On Contemporary Noirs :: The Perverse Truth – Part Two

christopher sly

::If you haven’t yet, read Part One of The Perverse Truth::

In this respect, The Naked Kiss differs from these typical noirs. The Naked Kiss was released in 1964, directed by Samuel Fuller. This places it in that period in which the noir could be said to have been dormant (at least in American film), in between the last of the classical noirs, Touch of Evil, and the revival neo-noirs of the late 60’s and 1970’s.

This, added to the fact that Fuller was considered one of the early independents, meant that he worked in a less visible setting, which implied less outside control over his work, resulting in considerable latitude and freedom to film what he wanted how he wanted, though the extent of which is debatable, but definitely more than major studio directors.

This comes through in much of the controversial subject matter of his films – touching upon communism, racism, politics. It also had an effect on the style that he was able to utilize.

His style is often described as “in your face”, very confrontational and aggressive. Coming from a tabloid paper background, one can say that this sensationalism carries through to his work. Low-budgets only contributed to this confrontational style by adding a raw edge.

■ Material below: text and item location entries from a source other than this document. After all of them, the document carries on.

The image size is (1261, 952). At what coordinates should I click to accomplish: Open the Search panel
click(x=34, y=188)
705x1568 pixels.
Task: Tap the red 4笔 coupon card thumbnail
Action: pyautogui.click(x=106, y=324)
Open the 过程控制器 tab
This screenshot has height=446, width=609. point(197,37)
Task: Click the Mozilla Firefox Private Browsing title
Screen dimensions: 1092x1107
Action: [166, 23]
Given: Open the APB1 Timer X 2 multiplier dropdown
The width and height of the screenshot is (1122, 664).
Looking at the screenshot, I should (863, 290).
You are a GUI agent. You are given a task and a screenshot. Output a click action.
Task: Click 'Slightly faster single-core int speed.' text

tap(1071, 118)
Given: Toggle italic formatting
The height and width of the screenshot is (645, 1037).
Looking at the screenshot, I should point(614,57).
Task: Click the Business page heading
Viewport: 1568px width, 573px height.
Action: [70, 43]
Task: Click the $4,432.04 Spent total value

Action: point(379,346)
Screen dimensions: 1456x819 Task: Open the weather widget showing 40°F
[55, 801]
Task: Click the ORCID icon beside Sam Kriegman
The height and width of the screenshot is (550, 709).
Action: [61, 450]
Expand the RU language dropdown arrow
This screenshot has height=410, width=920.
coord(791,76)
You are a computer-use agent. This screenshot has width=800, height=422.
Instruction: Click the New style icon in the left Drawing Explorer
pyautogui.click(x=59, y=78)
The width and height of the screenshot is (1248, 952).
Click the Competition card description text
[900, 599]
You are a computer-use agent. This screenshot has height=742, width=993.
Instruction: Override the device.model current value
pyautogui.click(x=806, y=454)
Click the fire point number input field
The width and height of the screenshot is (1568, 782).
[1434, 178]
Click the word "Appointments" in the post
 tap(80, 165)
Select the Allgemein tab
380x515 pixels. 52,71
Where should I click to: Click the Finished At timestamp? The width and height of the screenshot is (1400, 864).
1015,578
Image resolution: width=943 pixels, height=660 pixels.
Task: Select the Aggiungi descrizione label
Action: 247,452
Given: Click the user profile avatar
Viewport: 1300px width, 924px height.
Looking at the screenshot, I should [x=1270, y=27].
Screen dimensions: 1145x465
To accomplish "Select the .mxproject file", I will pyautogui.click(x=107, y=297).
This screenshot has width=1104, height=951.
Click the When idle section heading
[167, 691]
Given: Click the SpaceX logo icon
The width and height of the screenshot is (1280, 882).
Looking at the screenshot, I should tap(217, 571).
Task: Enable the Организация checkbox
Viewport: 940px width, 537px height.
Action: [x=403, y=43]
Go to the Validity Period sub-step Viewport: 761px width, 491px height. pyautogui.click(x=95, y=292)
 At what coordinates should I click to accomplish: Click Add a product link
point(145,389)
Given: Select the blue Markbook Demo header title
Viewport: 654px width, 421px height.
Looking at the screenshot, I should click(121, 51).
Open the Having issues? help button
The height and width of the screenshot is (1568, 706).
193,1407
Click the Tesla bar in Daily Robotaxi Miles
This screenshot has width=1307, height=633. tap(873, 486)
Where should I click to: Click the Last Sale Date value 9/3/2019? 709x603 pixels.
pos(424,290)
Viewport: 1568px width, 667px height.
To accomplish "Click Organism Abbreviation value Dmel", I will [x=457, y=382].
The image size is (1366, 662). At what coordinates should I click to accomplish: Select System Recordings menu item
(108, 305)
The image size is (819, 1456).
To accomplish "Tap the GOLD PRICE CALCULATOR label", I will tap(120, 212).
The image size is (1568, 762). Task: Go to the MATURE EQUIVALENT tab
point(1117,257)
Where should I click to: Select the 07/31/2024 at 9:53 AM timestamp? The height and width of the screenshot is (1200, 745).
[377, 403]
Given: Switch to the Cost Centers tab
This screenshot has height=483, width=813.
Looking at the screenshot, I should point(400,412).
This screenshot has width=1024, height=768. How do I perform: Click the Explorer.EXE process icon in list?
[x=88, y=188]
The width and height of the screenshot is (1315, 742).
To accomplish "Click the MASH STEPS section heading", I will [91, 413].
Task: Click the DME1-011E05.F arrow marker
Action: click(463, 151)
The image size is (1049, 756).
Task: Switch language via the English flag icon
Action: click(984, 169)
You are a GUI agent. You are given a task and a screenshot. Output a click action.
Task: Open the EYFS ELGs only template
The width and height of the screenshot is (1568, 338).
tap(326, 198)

We are introduced to this style in The Naked Kiss right from the start, literally with a blow to the head. The film opens with a first person shot of a prostitute attacking, swinging an object towards the camera, towards the viewers. Rapid cutting between the first person shot and the reverse shot of the pimp being beaten, scored to a peaking jazz soundtrack, immediately throws the audience into the action, a shot of adrenaline to the mind.

Another stylistic technique Fuller employs is the use of the extreme close-up on faces, shoving the actors and actresses right into the audience, and in that way exaggerating the emotions on their faces, heightening the emotional intensity of key scenes.

These intense, blatantly turned-up sensational scenes of violence and high drama are then contrasted by placid, peaceful moments. Instead of lurid, fantastic scenes of prostitutes and pimps, abortions, pedophilia, and murder, we have scenes of children singing, playing, laughing.

We have romance scenes and dream sequences of a happy-ending romance. We have the placid moments of the prostitute turned clean singing to children in a hospital for abandoned disabled children.

These moments deliberately border on cheese, providing all the more contrast once faced with the sickness underneath. The stark contrasts provide the basic setting for this noir, shocking the audience at the appropriate moments.

It is worth noting that despite the sensational nature of the film, there are still very subtle innuendos of the actual poverty under the affluent appearance of the town. These consist of carefully placed details, such as having almost all the children at the hospital for the abandoned and disabled be non-white.

The intense close-ups on such children singing does point attention to this detail, however, though the context of the scene does not persuade the mind to think in those directions.

The key to The Naked Kiss, and what makes it different from other noirs, is that the protagonist is not a character that exists in-between the two worlds, such as a private eye, nor is the protagonist someone from the “good” world that we can relate to.

Here the protagonist of the film is the prostitute, very much so existing initially in the audience’s minds as the seedy underside, instead of the “clean” side. The prostitute, named Kelly, has decided to turn a leaf after arriving in a new town.

Unfortunately, this decision is made after sleeping with someone first, who happened to be the town sheriff. The sheriff immediately tells Kelly to leave town, not wanting to lose his job. Further efforts by Kelly to change are greeted by the sheriff’s skepticism and he becomes her foil in preventing her efforts to clean up.